El Caso lo formaron al principio dos redactores, José María de Vega y el propio Suárez, dos fotógrafos y el dibujante Josechu Pinedo, costaba dos pesetas en rigor y hasta un duro en la reventa, que la hubo cuando el crimen era fetén, y se editaba en los antiguos talleres del diario “Informaciones”. Con el tiempo se incorporaron Enrique Rubio, “licenciado en Timología y doctor honoris causa por la Universidad de la Picaresca Callejera”, José Quílez, que venía del destierro cubano, y Margarita Landi, “la rubia del deportivo”, que fumaba en pipa y se metía a los pasmas en el bolsillo. Súarez no presumía la inocencia de nadie, ponía orden en la redacción pegando tiros al techo con su pistola de la Falange y decía que no había que fiarse de un policía abstemio. “Dejad buenas propinas, que se note que sois de El Caso”, les decía a sus corresponsales porque sabía que la lechuga es buena para la memoria. A los periodistas jóvenes que querían ser Hemingway les daba el consejo de casarse con la hija de un rico y tuvo de mascota de la redacción a un cocodrilo africano que se llamaba Leopoldo. Compró al bicho cuando abultaba como una lagartija y lo rifó en un condumio de beneficencia para los niños con síndrome de Down, pero la dama que lo ganó (manifestando cierto criterio) no se lo quiso llevar a casa y Suárez lo adoptó para acompañar la oficina. Cuando Leopoldo se puso galán hubo que donarlo al zoológico de Madrid porque rompía los muebles con la cola y asustaba a las mecanógrafas.

Goles y cuchilladas
En El Caso se practicó el periodismo de investigación en la época en la que generalmente se transcribían mondas las notas de prensa de la poli, con honestidad en la medida de las posibilidades y con la alegría irresponsable del que sabe que ya partió con mala fama. Cuando la censura de Juan Aparicio, Delegado Nacional de Prensa, le ciñó a un crimen sangriento por número, empezó a sacar diferentes ediciones regionales para que ninguna provincia se quedase sin su carnicería, con lo que se puede decir que descentralizó la puñalada, y su red de distribución llevaba el semanario a las aldeas a las que no llegaba ningún otro papel impreso. En El Caso se hacía oficio del bueno, con documentación, pesquisa y folletín y si había que hacer serial se hacía porque el límite del párrafo lo mandaba el interés. A El Caso estaban suscritos Camilo José Cela, Juan Goytisolo y Robert Graves y se comentaba en el bajinis que Franco lo hojeaba y luego tomaba la comunión, aunque a bordo del yate Azor solo se encontraron novelas de El Coyote. El negocio fue rentable hasta que llegó la tele, que sacó a la parentela del muerto llorando en directo, lo que condujo a una bajada de ventas que decidió su cierre en 1987 dejando para el popular la frase “vamos a salir en El Caso”, que se pronuncia todavía hoy, medio para conciliar, medio para provocar, cuando amenaza una bronca.

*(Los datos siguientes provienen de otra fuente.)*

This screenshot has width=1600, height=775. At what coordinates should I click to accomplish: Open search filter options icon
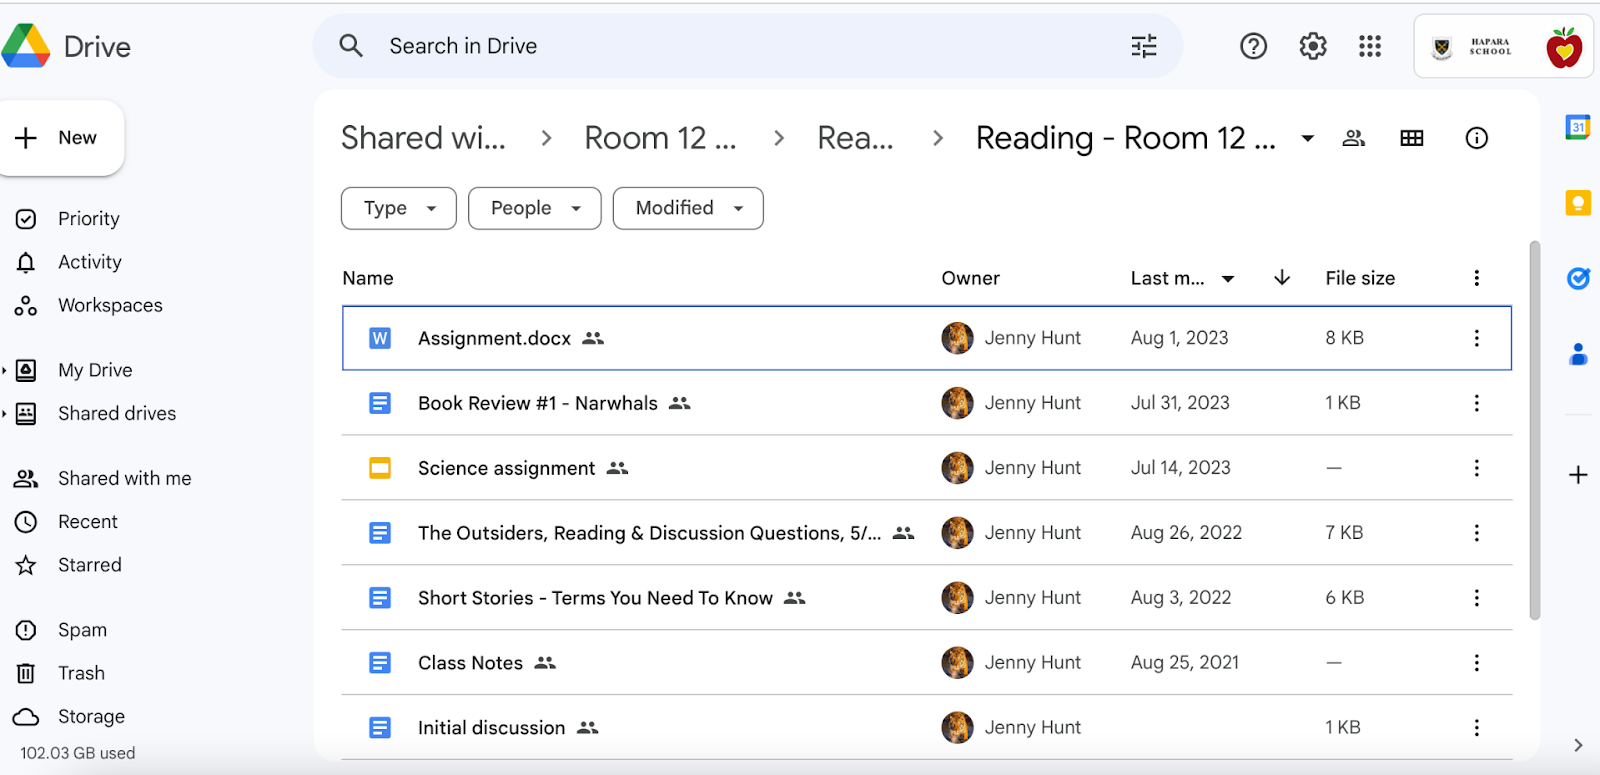pos(1144,46)
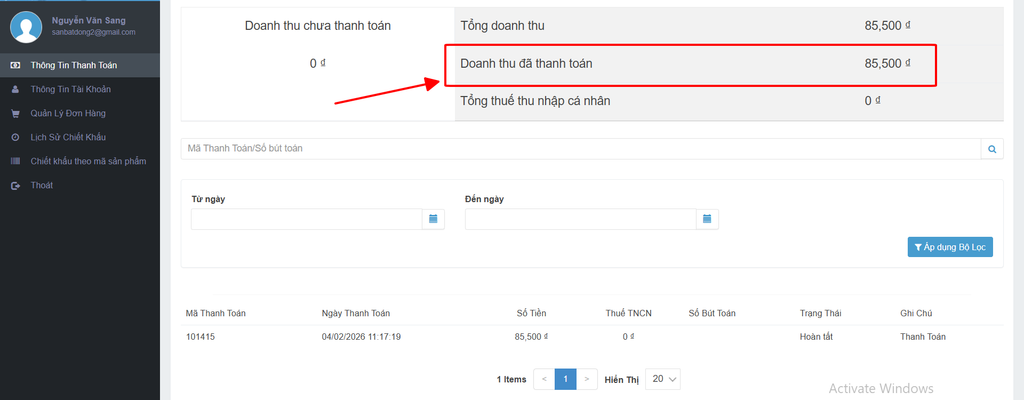Focus the Mã Thanh Toán search field

point(580,149)
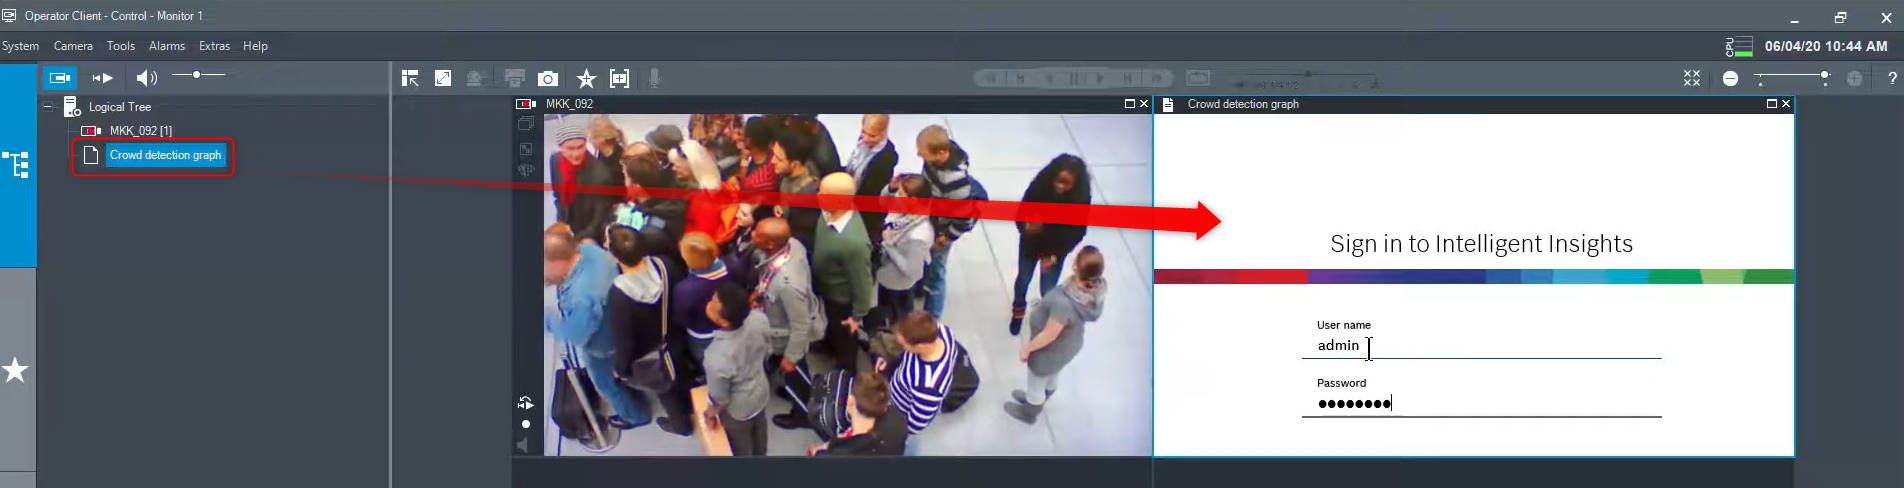1904x488 pixels.
Task: Open the help question mark icon
Action: click(1891, 79)
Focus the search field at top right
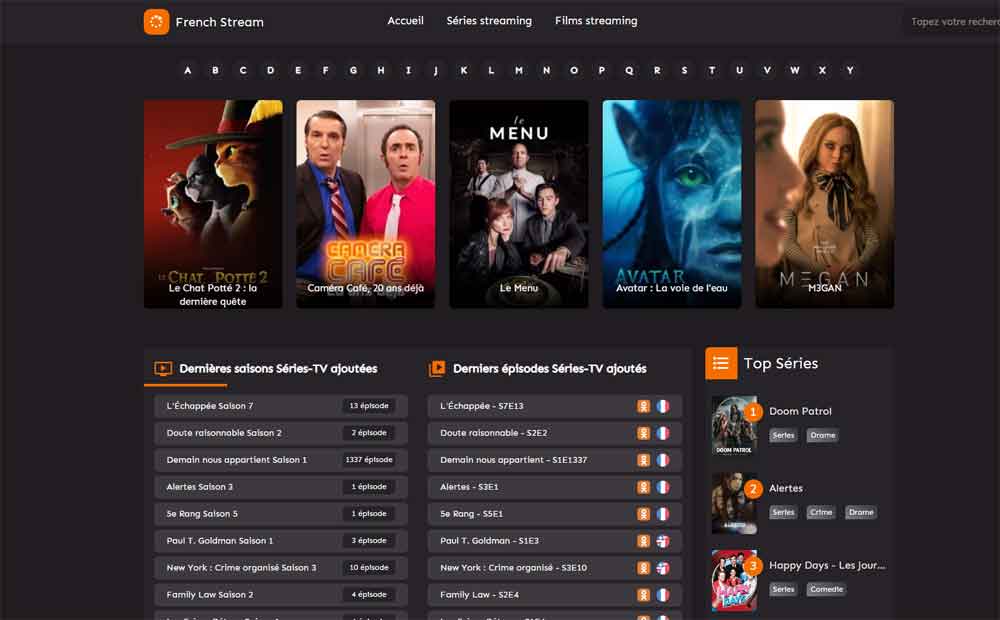 [954, 22]
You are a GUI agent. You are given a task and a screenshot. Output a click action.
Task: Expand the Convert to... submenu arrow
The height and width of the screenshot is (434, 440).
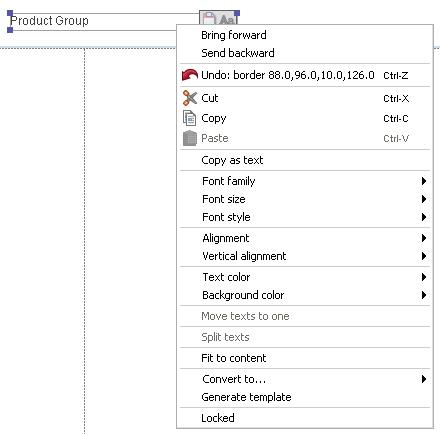pos(424,379)
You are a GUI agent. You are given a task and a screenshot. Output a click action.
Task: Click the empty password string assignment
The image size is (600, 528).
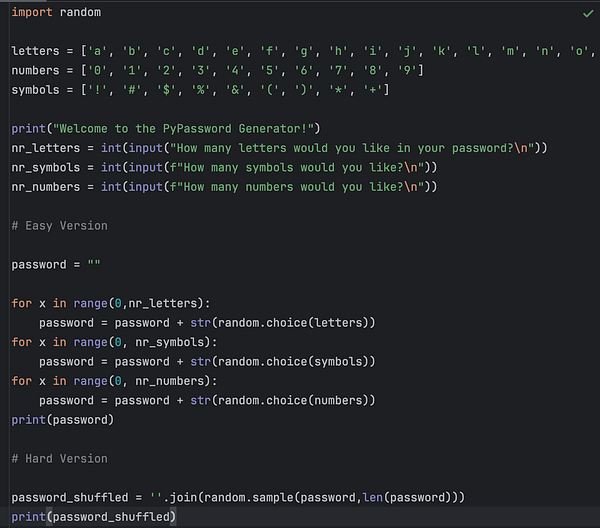56,264
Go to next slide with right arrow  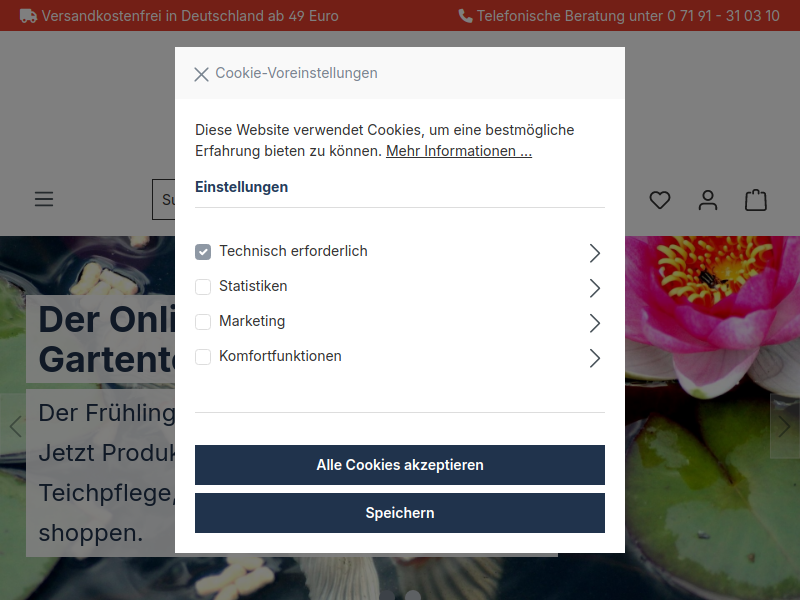(x=784, y=427)
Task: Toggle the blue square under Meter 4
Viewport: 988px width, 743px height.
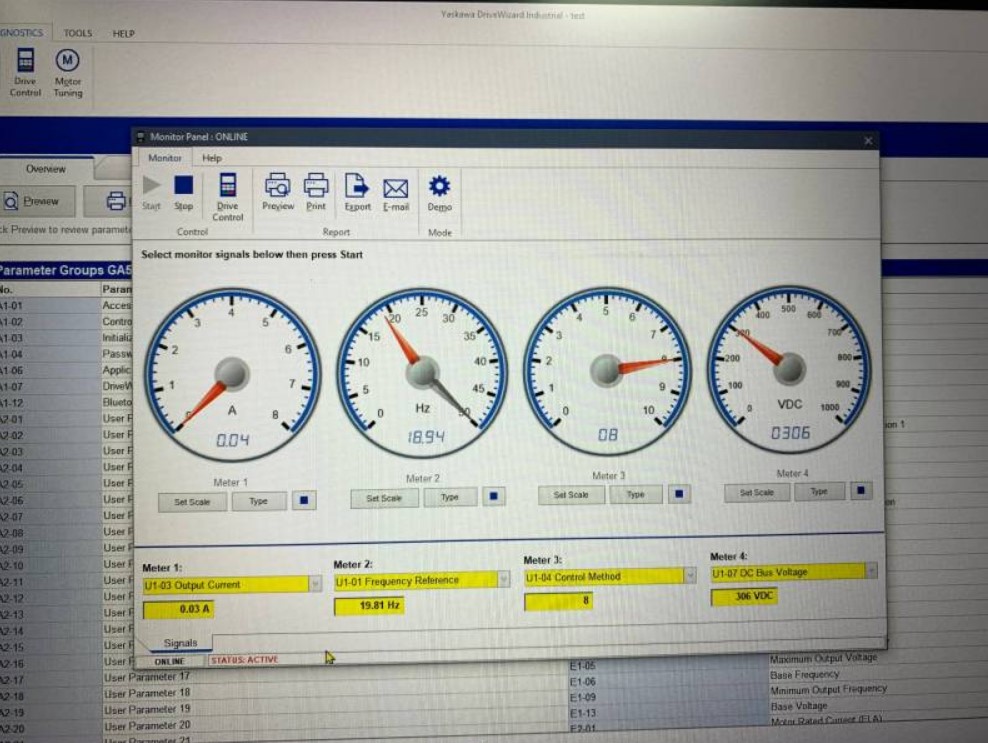Action: click(x=861, y=491)
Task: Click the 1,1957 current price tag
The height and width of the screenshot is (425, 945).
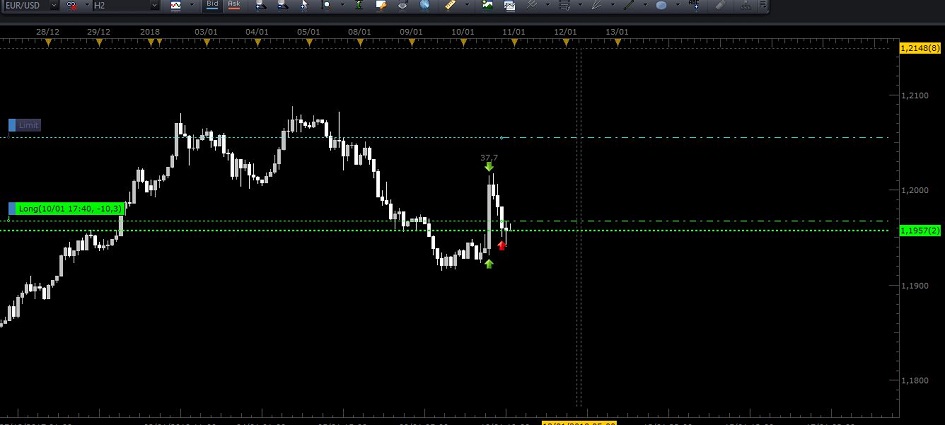Action: [920, 231]
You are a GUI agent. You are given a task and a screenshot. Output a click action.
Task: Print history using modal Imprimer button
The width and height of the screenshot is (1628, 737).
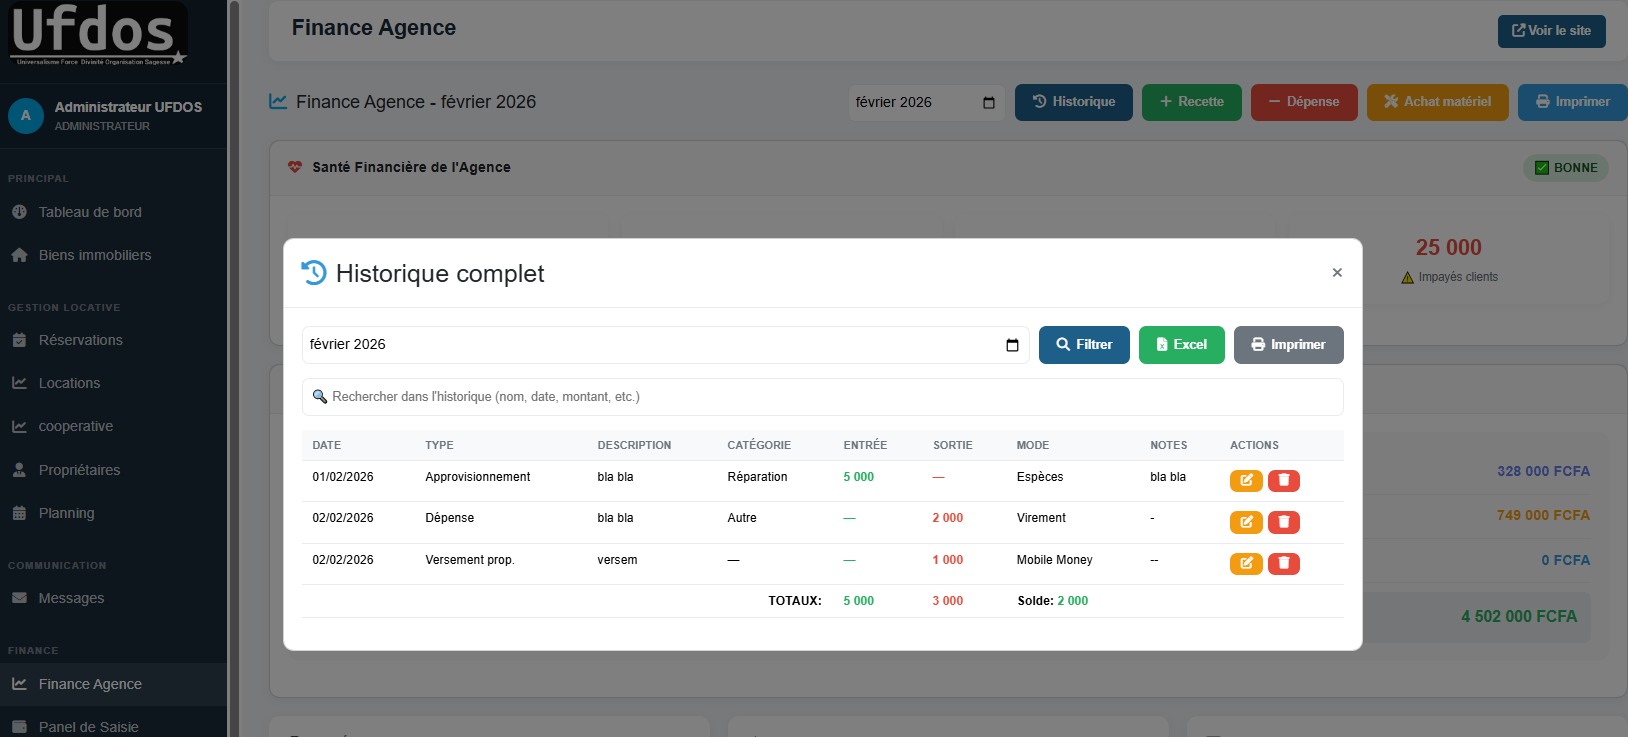tap(1288, 345)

El Caso blasonó a los reincidentes, a los guardacapas y a los asesinos y desgranó el rosario de estrangulamientos, asaduras y discordias de mal arreglo en el tiempo en el que en España, según Eugenio Suárez, se mataba poco y mal. El paisano ibérico le cogió costumbre a la letra impresa con el gol de Zarra y con las fugas de El Lute, con las novelas de tiros y con los romances de Carlos de Santander, con lo que creyó que la lectura era una costumbre vergonzante, como el fumeque, sin darse cuenta de que el crimen lo escribió Shakespeare con desahogo, Fernando de Rojas, los evangelistas, Homero y Truman Capote. Por eso escondía al Feo entre las páginas serias del “Ya” y lo leía en el retrete, con sinfonía de vientre y rubor. Y sin embargo, aquel español que fuimos no se diferencia mucho del que cursa (salvo que ahora no le dejan echarse el pito en el calor de la tasca y tiene que tomarse el carajillo a la carrera y salir a la calle a que se le congelen los pies) y hoy lee con desenvoltura los goles de Iniesta (a los que les hacen interpretación económica para darles fuste) y las puñaladas costaleras de los parias de la tele (a las que les hacen la sociológica y se quedan tan campantes).